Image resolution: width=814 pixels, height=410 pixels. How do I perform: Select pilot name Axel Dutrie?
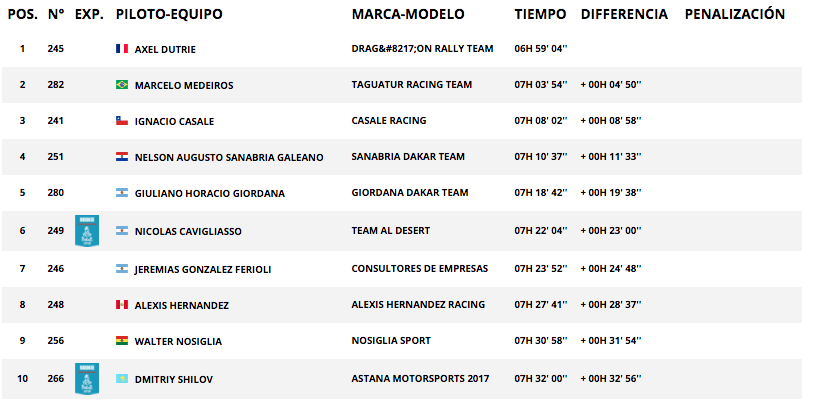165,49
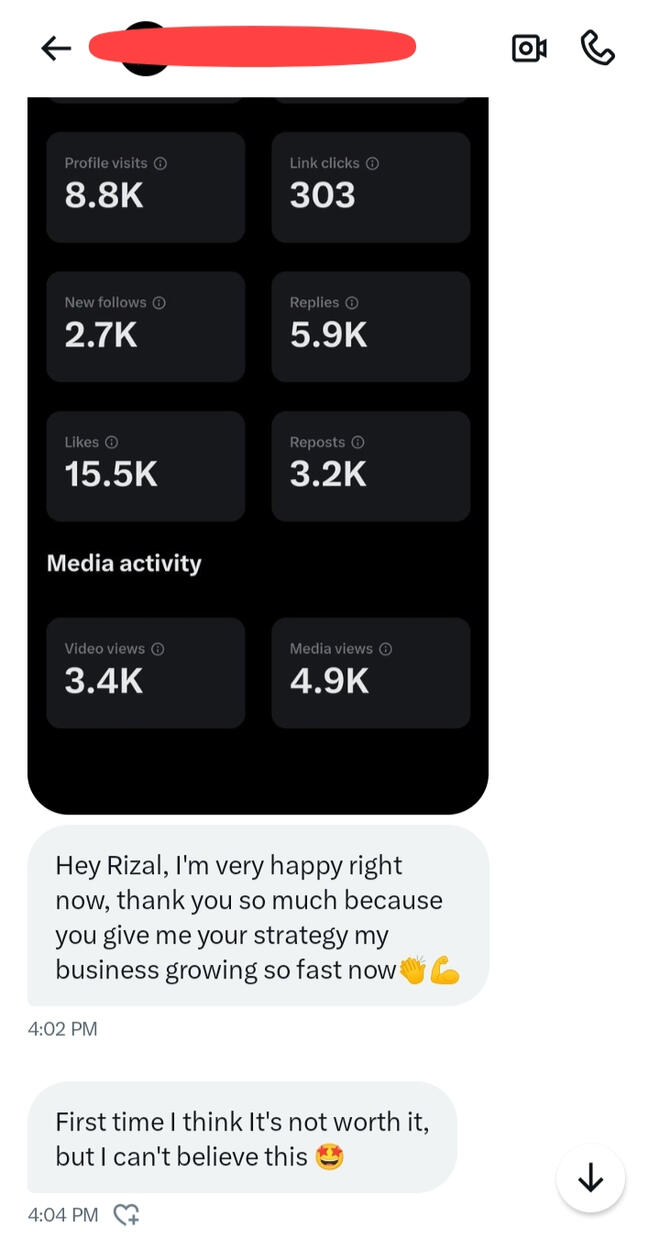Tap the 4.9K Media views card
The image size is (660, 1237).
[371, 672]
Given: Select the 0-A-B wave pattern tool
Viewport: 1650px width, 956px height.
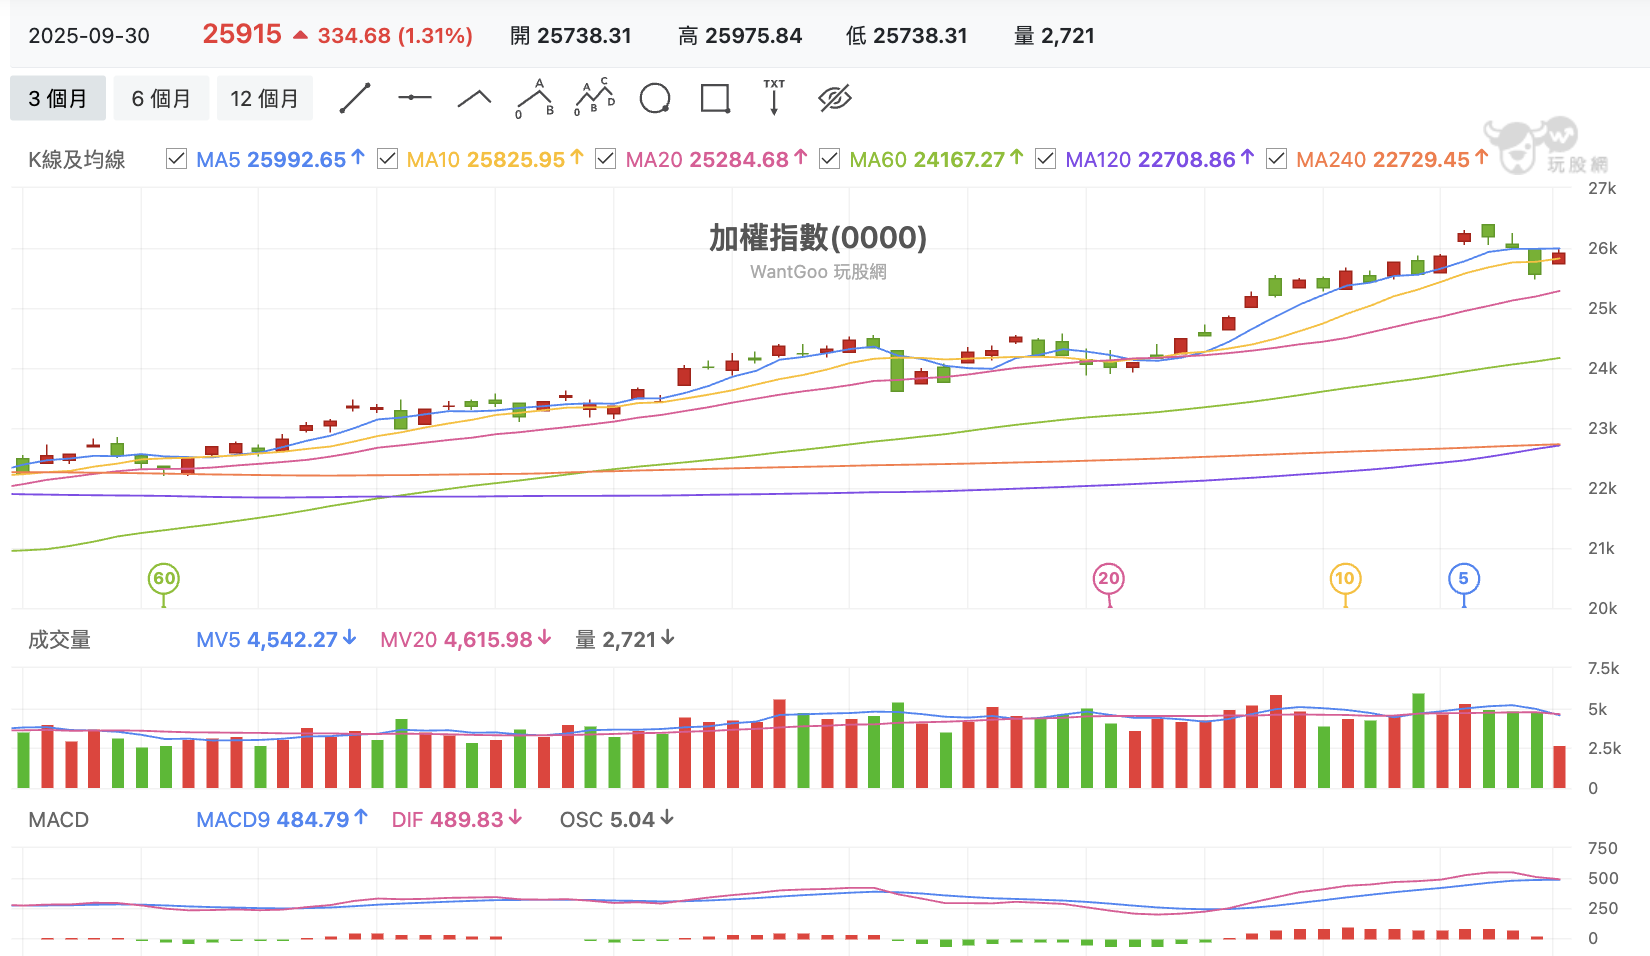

#### [Problem]
Transcribe all of the material above word for word, leaving out the pictures.

#### [Solution to this exercise]
Image resolution: width=814 pixels, height=410 pixels. How do I perform: Select pilot name Axel Dutrie?
165,49
Tap the 4.9K Media views card
The image size is (660, 1237).
[371, 672]
Given: Select the 0-A-B wave pattern tool
Viewport: 1650px width, 956px height.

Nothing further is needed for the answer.